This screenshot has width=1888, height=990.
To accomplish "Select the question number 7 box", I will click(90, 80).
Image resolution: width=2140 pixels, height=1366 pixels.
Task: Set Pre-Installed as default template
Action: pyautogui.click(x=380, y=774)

• WORK TO COMPLETE: Type out the material again exactly as presented.

• SOLUTION FOR THIS PROBLEM:
This screenshot has width=1888, height=990.
To accomplish "Select the question number 7 box", I will click(90, 80).
Image resolution: width=2140 pixels, height=1366 pixels.
Task: Set Pre-Installed as default template
Action: pyautogui.click(x=380, y=774)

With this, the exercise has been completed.